Work instruction 1: In the article on virtual reality churches, where is Garret Bernal's home?
Work instruction 2: Shorten the paragraph of the article on virtual reality churches that begins "For some, though," into a brief list of its main points.
Work instruction 3: Write a continuation of the article on virtual reality churches, starting after its final sentence.

Extract:
* * *

When faced with a worldwide pandemic, many churches have made huge strides when it comes to their use of technology to connect parishioners in the past two years.
For some, though, the use of technology has outright replaced the brick and mortar locations of church. Virtual Reality churches have increasingly gained traction during the pandemic as people were stuck at home and yearning for communal and spiritual experiences. As the metaverse continues to grow in popularity and development, so do the opportunities for spiritual gatherings that are 100 percent virtual.
Luis Andres Henao with AP News writes:
Under quarantine for COVID-19 exposure, Garret Bernal and his family missed a recent Sunday church service. So he strapped on a virtual reality headset and explored what it would be like to worship in the metaverse.
Without leaving his home in Richmond, Virginia, he was soon floating in a 3D outer-space wonderland of pastures, rocky cliffs and rivers, as the avatar of a pastor guided him and others through computer-generated illustrations of Biblical passages that seemed to come to life as they prayed.

* * *

Stored items:
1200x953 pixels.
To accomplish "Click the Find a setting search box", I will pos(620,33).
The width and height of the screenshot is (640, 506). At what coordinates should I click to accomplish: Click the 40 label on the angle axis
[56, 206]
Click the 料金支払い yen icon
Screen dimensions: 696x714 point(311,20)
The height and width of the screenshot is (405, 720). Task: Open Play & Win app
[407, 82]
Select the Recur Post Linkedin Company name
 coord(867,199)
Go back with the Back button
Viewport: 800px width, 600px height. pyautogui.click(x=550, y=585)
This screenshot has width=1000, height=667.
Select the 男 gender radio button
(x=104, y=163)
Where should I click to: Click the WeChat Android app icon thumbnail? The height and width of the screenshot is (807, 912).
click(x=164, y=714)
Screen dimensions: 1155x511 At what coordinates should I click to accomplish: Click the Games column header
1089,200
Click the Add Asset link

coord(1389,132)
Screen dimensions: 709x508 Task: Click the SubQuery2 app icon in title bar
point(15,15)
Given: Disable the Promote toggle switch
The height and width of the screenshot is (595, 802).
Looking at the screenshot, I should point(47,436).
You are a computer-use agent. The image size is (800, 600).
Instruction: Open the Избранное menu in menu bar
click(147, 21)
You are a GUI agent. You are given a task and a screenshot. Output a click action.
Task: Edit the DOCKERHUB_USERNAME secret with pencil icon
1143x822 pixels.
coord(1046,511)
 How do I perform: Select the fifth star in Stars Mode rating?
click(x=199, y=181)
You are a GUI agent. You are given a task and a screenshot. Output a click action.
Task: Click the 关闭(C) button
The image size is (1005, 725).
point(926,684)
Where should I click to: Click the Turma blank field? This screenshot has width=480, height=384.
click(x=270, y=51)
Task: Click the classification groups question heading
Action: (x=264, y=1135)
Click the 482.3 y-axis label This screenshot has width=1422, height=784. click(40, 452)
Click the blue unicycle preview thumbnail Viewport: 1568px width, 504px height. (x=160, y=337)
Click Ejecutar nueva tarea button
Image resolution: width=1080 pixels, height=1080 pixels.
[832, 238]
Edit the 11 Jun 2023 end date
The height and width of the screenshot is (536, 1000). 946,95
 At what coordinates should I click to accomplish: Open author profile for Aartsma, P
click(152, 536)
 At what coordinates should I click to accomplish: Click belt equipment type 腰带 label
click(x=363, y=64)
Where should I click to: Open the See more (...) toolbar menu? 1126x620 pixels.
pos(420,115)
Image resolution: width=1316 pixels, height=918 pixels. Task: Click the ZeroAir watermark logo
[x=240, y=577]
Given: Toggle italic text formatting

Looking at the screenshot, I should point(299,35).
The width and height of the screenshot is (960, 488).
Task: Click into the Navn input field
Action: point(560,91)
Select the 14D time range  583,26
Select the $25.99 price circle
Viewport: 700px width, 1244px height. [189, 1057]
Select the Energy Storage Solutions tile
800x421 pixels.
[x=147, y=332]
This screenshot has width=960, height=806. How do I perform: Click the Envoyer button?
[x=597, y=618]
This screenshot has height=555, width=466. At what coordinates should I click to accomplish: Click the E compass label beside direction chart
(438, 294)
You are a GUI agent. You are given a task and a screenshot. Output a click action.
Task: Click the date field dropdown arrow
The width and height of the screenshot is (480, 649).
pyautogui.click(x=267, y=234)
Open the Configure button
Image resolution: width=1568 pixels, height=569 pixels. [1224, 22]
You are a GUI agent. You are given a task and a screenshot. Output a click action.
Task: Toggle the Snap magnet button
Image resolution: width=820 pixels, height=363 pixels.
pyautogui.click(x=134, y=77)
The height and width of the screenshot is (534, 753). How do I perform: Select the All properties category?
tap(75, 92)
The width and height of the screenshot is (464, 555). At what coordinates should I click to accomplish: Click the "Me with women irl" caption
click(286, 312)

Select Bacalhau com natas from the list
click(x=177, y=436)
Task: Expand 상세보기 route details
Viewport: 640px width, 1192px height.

* * *

Response area 1: Richmond, Virginia.

Response area 2:
- For some, technology has fully replaced physical church buildings.
- Virtual reality churches gained traction during the pandemic as people stuck at home sought communal and spiritual experiences.
- As the metaverse grows, so do opportunities for fully virtual spiritual gatherings.

Response area 3:
“I couldn’t have had such an immersive church experience sitting in my pew. I was able to see the scriptures in a new way,” said Bernal, a member of The Church of Jesus Christ of Latter-day Saints, widely known as the Mormon church.
He’s among many Americans — some traditionally religious, some religiously unaffiliated — who are increasingly communing spiritually through virtual reality, one of the many evolving spaces in the metaverse that have grown in popularity during the coronavirus pandemic.